The way the processor industry is going, is to add more and more cores, but nobody knows how to program those things. I mean, two, yeah; four, not really; eight, forget it.
You may be asking, Why write parallel programs? It seems like an unnecessary complication. In general, you’ll want to write parallel programs for two reasons:
- Too big to fit into memory –Some programs are too big to fit into a single computer’s memory. For example, if you want to calculate statistics such as average and variance on a data file that’s 20 GB, but your computer’s RAM can only fit 8 GB, you may be stuck. The parallel programming solution to this problem is to load only a fraction of the file in each parallel computer, compute the statistics, and only share the intermediate data required to compute the final results.
- Too slow to be useful –Even if your program can fit into memory, it may be too computationally expensive to run on a single CPU. Consider this weather prediction problem: If the forecast for the next day takes 12 hours to compute, it has already lost a lot of its value by the time the program is done. Today’s operational forecast centers are able to deliver forecasts for a week ahead with only a few hours of compute time by distributing the computational workload across hundreds of CPUs.
Figure 7.1 illustrates these challenges.

Figure 7.1 When a problem is too big to fit into a single computer’s memory, one solution is to split the input data and process it in parallel.
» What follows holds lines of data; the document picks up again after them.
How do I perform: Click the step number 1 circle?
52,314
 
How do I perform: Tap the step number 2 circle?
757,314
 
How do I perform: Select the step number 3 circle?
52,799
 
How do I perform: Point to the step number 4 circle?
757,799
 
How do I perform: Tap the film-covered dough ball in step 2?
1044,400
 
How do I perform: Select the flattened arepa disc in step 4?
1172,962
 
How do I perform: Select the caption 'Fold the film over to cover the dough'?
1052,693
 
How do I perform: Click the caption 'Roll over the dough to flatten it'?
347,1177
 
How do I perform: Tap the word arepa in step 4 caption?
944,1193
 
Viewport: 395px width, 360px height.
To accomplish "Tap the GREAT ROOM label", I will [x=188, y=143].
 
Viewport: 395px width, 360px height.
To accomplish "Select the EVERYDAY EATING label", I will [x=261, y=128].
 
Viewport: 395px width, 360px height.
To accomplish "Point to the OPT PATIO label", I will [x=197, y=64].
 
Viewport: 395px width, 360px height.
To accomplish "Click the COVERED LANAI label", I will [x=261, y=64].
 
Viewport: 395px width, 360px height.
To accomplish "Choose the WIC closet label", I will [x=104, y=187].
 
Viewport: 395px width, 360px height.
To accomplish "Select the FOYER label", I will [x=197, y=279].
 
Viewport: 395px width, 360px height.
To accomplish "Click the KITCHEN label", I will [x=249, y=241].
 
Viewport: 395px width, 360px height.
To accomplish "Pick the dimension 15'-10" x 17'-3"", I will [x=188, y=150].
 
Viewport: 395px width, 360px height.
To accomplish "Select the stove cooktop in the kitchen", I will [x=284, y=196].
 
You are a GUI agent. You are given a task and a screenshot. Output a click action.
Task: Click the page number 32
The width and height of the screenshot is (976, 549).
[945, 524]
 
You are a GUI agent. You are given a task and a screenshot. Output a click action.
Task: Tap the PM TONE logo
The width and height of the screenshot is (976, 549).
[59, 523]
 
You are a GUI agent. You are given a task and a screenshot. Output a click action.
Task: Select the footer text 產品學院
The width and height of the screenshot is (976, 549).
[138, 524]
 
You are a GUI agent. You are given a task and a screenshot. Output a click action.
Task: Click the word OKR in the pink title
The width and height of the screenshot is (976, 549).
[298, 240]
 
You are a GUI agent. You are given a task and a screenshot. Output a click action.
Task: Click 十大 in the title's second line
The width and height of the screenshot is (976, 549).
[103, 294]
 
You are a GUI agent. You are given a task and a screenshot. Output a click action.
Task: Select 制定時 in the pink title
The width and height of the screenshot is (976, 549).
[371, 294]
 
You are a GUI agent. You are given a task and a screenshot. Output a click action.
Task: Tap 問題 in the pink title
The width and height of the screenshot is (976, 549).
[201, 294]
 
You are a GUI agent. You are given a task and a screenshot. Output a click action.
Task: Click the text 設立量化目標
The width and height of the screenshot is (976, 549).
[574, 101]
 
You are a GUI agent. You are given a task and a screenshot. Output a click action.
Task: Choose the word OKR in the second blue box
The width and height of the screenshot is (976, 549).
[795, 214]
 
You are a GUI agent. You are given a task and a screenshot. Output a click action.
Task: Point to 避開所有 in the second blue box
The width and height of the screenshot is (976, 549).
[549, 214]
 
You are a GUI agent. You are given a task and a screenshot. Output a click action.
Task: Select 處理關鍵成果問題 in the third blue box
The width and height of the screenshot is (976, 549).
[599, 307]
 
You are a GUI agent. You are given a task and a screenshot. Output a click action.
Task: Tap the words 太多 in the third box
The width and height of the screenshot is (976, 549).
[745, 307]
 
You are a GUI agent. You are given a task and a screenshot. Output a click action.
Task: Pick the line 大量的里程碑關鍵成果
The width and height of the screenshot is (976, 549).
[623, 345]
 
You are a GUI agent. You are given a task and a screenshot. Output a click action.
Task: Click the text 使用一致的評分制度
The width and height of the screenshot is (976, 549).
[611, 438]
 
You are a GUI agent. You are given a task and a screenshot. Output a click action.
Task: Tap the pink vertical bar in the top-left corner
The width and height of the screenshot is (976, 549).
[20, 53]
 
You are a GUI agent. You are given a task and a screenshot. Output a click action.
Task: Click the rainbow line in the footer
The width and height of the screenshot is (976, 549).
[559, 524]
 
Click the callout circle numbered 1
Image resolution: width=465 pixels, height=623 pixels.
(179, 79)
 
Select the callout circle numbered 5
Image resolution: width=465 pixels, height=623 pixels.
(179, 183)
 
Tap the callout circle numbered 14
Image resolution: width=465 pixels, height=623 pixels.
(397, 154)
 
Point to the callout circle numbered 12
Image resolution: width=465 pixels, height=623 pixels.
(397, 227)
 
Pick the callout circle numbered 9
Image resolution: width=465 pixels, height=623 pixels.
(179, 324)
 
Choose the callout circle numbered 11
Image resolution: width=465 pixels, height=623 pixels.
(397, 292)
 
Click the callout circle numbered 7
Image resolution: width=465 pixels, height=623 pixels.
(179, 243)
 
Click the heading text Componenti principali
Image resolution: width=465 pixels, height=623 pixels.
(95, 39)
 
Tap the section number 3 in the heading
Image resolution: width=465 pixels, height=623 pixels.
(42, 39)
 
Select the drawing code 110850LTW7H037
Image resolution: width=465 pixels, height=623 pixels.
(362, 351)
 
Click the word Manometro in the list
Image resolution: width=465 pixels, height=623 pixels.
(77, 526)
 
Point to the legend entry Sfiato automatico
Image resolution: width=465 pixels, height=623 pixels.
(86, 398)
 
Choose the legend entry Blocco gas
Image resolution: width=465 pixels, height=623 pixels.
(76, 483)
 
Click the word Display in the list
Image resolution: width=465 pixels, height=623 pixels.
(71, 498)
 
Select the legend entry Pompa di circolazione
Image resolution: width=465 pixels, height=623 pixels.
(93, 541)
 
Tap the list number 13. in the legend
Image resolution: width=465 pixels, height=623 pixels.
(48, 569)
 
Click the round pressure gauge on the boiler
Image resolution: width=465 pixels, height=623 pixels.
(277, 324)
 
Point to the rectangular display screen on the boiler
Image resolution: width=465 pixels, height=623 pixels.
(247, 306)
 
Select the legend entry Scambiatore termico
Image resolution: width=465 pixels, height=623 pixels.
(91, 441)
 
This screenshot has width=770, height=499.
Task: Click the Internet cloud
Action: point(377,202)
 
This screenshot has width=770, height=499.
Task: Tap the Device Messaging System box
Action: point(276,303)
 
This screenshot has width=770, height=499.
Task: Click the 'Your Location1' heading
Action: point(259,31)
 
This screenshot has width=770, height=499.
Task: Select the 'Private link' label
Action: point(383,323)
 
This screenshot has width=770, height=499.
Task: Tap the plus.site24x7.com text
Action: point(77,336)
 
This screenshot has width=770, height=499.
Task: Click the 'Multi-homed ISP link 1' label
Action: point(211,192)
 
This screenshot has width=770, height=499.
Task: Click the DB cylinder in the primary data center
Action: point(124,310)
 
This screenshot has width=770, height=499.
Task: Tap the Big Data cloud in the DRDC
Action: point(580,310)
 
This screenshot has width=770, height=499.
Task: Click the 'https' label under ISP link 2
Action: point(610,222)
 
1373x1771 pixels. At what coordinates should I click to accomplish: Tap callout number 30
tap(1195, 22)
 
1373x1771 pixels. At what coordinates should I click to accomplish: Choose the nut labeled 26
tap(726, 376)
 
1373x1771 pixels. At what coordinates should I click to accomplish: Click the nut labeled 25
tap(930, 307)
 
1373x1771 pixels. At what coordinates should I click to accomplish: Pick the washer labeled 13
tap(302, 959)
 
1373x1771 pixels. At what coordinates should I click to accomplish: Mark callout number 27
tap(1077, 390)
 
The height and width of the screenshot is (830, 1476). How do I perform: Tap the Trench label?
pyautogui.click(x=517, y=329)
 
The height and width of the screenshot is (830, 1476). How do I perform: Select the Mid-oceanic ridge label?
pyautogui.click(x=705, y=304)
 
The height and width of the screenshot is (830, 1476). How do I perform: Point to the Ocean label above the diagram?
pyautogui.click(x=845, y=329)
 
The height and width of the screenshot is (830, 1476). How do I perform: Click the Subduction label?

Because each computer will work on only a fraction of the calculation, this program will also finish in a fraction of the time.
You’ll find that most problems that take very long to compute are also too big to fit into the memory of a single computer. Computational fluid dynamics problems like the tsunami simulator definitely fall into both of these categories. So far, we’ve been solving the shallow water equations over only 100 grid cells. But as we go to 1,000 or 10,000 grid cells for more realistic simulations, we’ll inevitably increase the memory and computational footprint. We’ll soon tackle problem sizes for which parallel programming will significantly reduce compute time.